After some trial runs plus a rather silly initiation, Ben and the team are ready to head out to Vegas, baby. Of course, the team's purpose, membership and existence are more super-secret than a government defense contract, so Ben has to lie to everyone, including his mother and his friends, about why he's gone so much. Professor Rosa is pulling strings so that Ben can keep passing his classes and graduate, but Ben's friends, Miles (played by Josh Gad) and Cam (played by Sam Golzari), are feeling left in the lurch. The three of them are supposed to finish a robotics project for an upcoming competition, but with Ben gone so much, their project is starting to fall behind schedule.
As if poor Ben's life isn't already complicated enough, he becomes so addicted to his new high-rolling lifestyle that he gets cocky, deviates from the system and starts losing money, which makes Professor Rosa very angry. The movie goes out of its way to show you that life can be very unpleasant if you're on Professor Rosa's bad side. To make matters worse, a security consultant at Planet Hollywood casino named Cole Williams (played by Laurence Fishburne) figures out that Ben is part of a card-counting team. Since this is a Hollyweird movie, Cole doesn't ask Ben to leave or even have him forcibly removed from the premises. Instead he takes him in back, beats the crap out of him and threatens to kill him if he ever returns. (Apparently Cole is unacquainted with the concepts of police and personal injury lawyers, but I digress...)
Movie cliché #49:
Cole: You think you can beat the system?
Does Ben return anyway, not only to Vegas, but to the exact same casino where Cole threatened to kill him? You get three guesses. (Apparently Ben is unacquainted with the concepts of Atlantic City casinos and Native American casinos, but I digress...)
Having lost a huge amount of money, Ben faces an uphill battle. Will he be able to recover enough money to pay for medical school? Will he still be able to help his friends finish the robotics project? Will he be able to dig his way out from all the lies he has been telling everybody? Will he bust a move on the hottie Jill?

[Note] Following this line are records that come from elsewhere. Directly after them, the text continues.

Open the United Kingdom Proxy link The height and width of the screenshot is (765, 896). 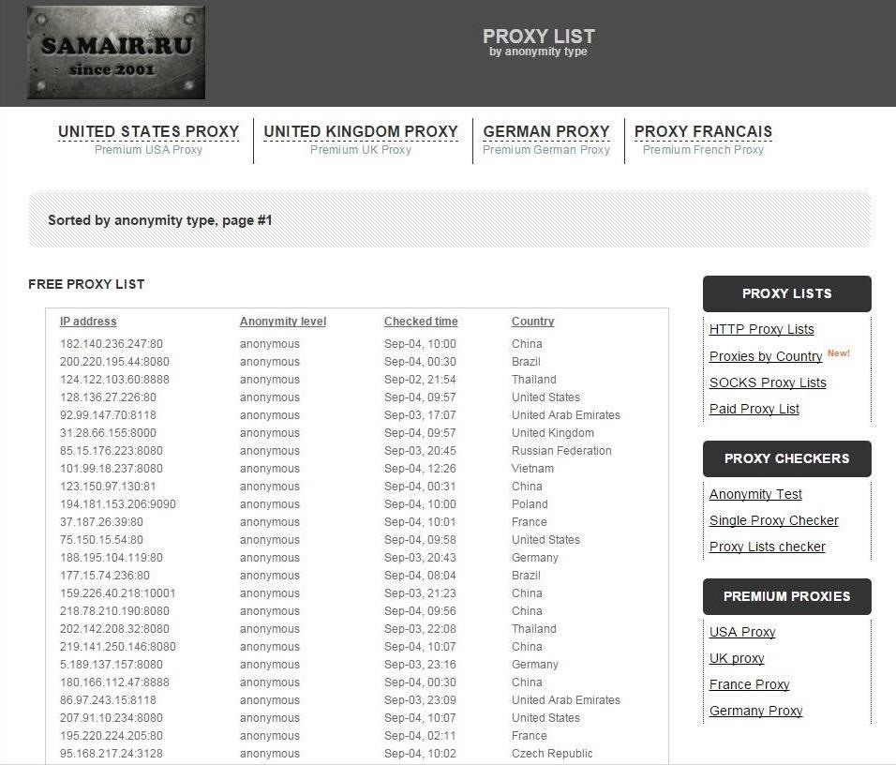tap(361, 132)
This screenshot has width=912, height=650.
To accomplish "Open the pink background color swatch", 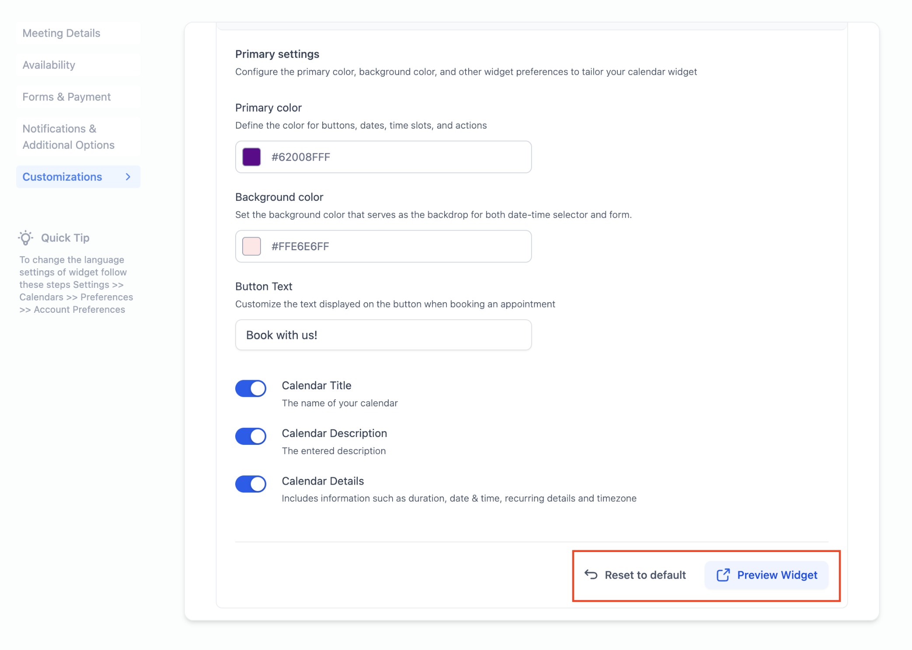I will [251, 246].
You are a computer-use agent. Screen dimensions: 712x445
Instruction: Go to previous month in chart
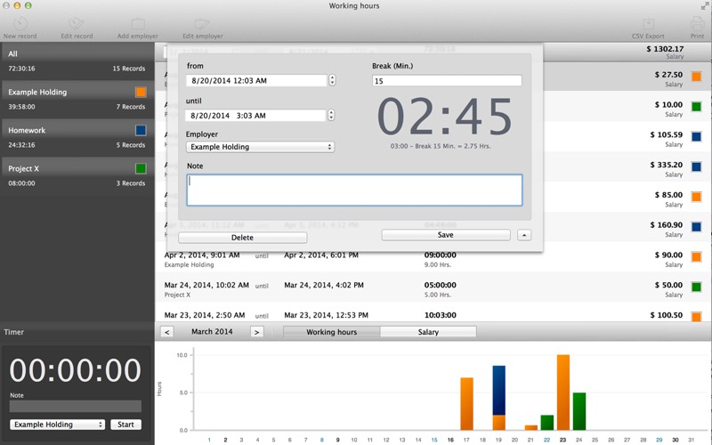click(x=167, y=332)
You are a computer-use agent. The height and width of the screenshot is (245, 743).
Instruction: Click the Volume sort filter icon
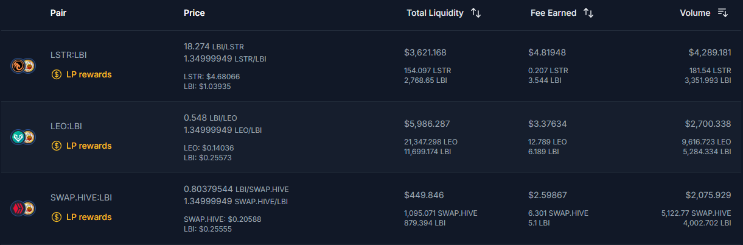(x=723, y=13)
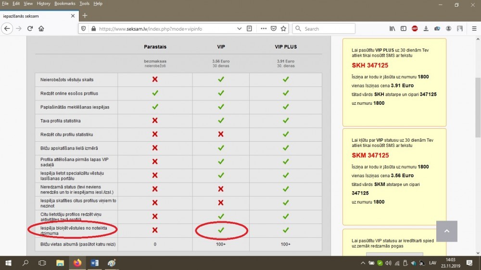481x270 pixels.
Task: Go to the Firefox home page
Action: [x=41, y=28]
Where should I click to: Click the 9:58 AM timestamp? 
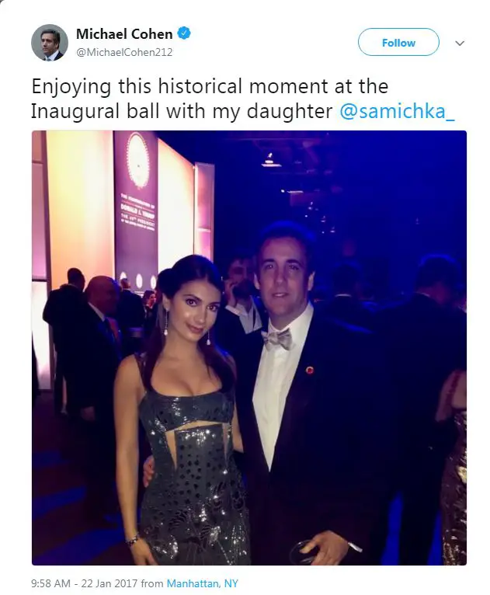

For me, the most frustrating thing about this movie is how much potential it squanders. I recently saw The Treasure of the Sierra Madre with Humphrey Bogart, which is one of the best movies I have ever seen. Its theme is summed up in a classic line by Walter Huston: "I've seen what gold does to men's souls." Of course, the theme of 21 is meant to be similar, but while Sierra Madre does an excellent job of showing a person's eventual descent into madness borne of greed, 21 shows us a bunch of whiny kids who don't have the common sense God gave a billy goat. There is plenty of entertainment value in 21, but it has nowhere near the depth of the timeless classic to which it begs comparison.
To use the vernacular of Bob Phillips (played by Jack Gilpin), who is interviewing Ben at Harvard Medical School at the beginning of the movie, this version of the story doesn't dazzle. It doesn't jump off the page — or the screen. Instead of taking some risks and actually having a point to make, the filmmakers stay mostly in safe, formulaic territory. They reject quite a bit of the true story's reality and substitute their own. The result is reasonably entertaining, but not nearly as much as it could (and should) be.